“Igor Kovalenko” <kovalenko@attbi.com> wrote in message
news:3DA39888.8000807@attbi.com…
Got me curious. Don’t you have also to flush cached pages before and
after DMA transfers,
RAM used for DMA transfer(s) and dual-port RAM are usually not cached.
mmap’s PROT_NOCACHE
option tells the kernel to avoid caching for such memory regions. Also a
kernel is not aware when a
DMA tranfer occurs, such transfer is device-memory interaction that happens
w/o CPU.
Saying “usually not cached” I meant such architecture where a device
suddenly initiates DMA transfer and
notifies CPU with an interrupt on DMA transfer completion. An Ethernet chip
is the best example. Sure, there is
an exception that proofs the rule Let’s imagine “best-effort” image
recognition system that we are building
with a pci board that could DMA-transfer a huge chunk of data by request.
Our CPU, Broadcom BCM1250
for sake of conversation is fast enough to crunch this data in acceptable
time only if the data is cached.
In this case we would (1) keep DMA region cached, (2) explicitly initiate
DMA-transfers by requesting the pci chip,
and (3) we would also invalidate/flush cache when this is needed. Hmm,
what’s my point? My point is there is
no kernel awareness about our devices and our cache strategies.
plus when several processes have a page mapped into
addresses that don’t fall into the same cache line? And things like
mprotect()?
Very interesting question. On x86 and PPC it might be not a problem.
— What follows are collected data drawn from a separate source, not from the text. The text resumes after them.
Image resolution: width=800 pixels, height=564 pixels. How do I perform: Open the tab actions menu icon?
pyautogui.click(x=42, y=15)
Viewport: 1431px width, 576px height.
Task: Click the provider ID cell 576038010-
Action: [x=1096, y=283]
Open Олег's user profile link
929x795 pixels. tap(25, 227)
But for
Broadcom’s BCM1250 it could be
a “problem” due to virtual indexes/tags those Brian told us about. It is
crystal clear that instruction cache has to be
flushed on every context switch. It is mud clear to me if data cache has to
be flushed too. Brian could you, please,
make BCM1250 data cache story ‘crystal clear’?
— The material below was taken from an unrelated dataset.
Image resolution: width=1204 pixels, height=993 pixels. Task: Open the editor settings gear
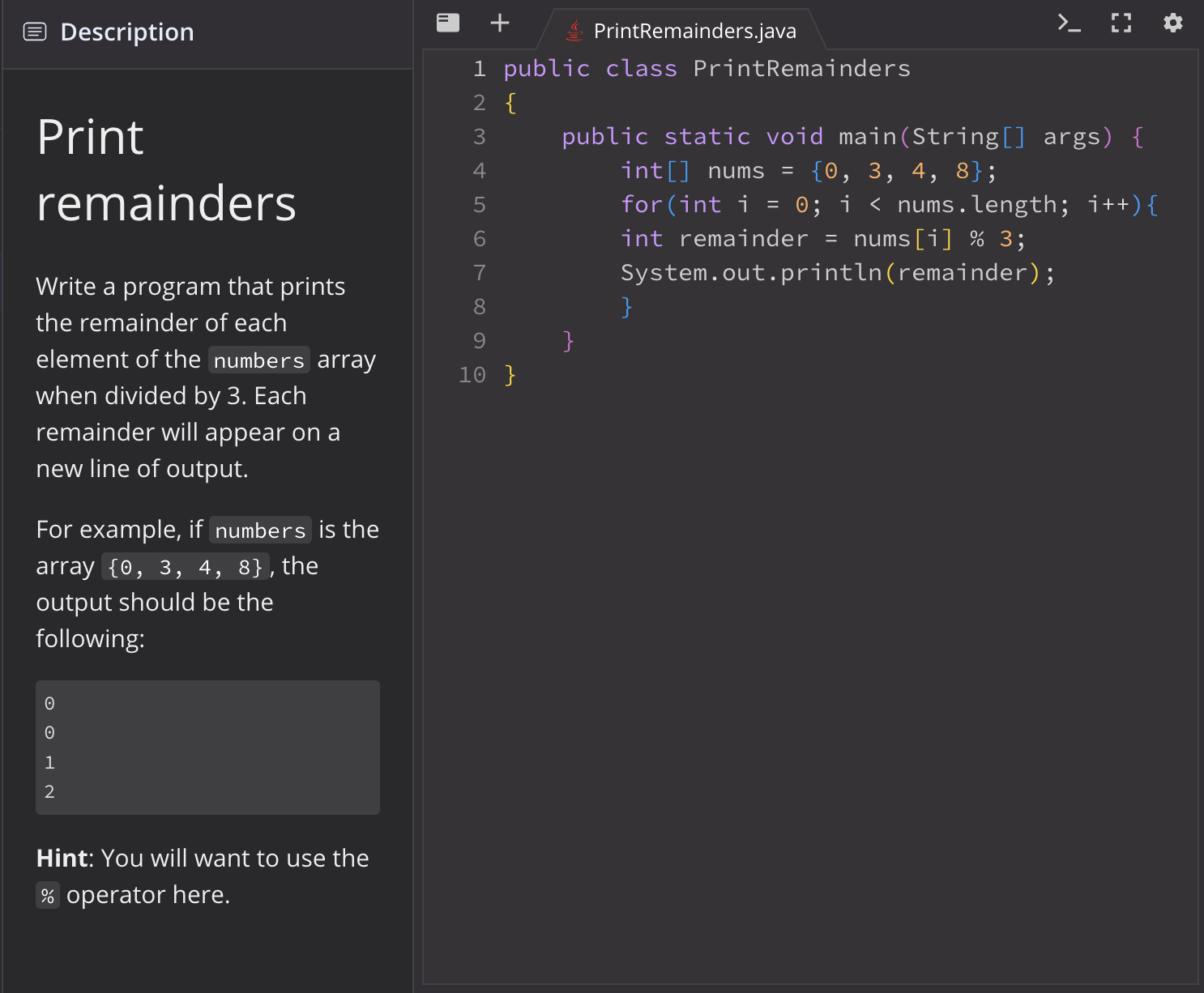click(1172, 23)
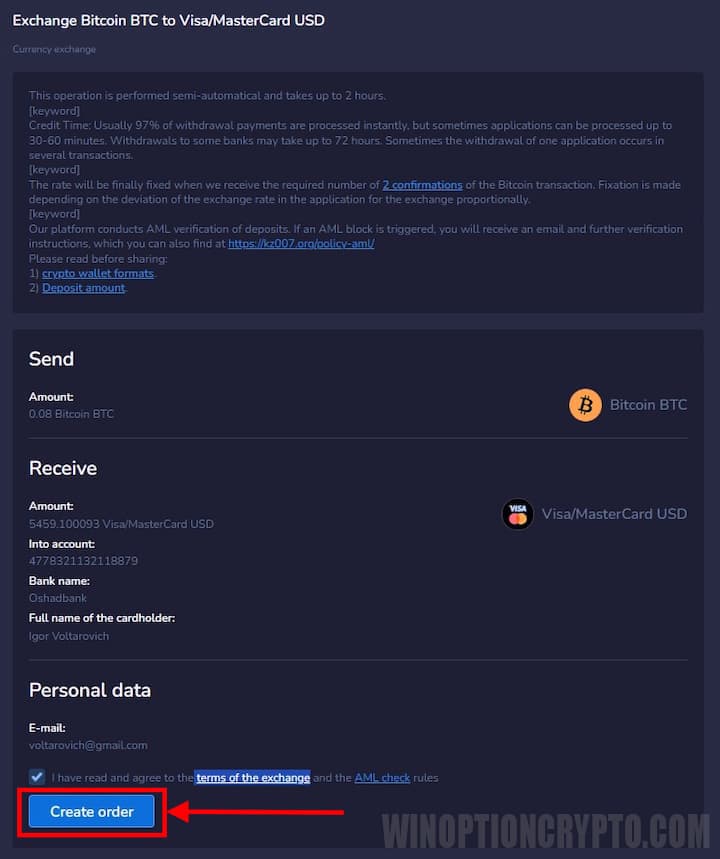This screenshot has width=720, height=859.
Task: Click the voltarovich@gmail.com e-mail value
Action: 88,745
I might be confused here, since I only know this stuff from books not
from experience …
Brian Stecher wrote:
Rennie Allen <> rallen@csical.com> > wrote:
So (simple curiosity at work), since you have now implemented this, what
is the damage to the context switches (vis-a-vis the uniprocessor with
physically tagged cache) ?
I haven’t done any benchmarking to see the actual numbers but,
empirically,
it doesn’t seem to hurt too much. It’s a fast chip.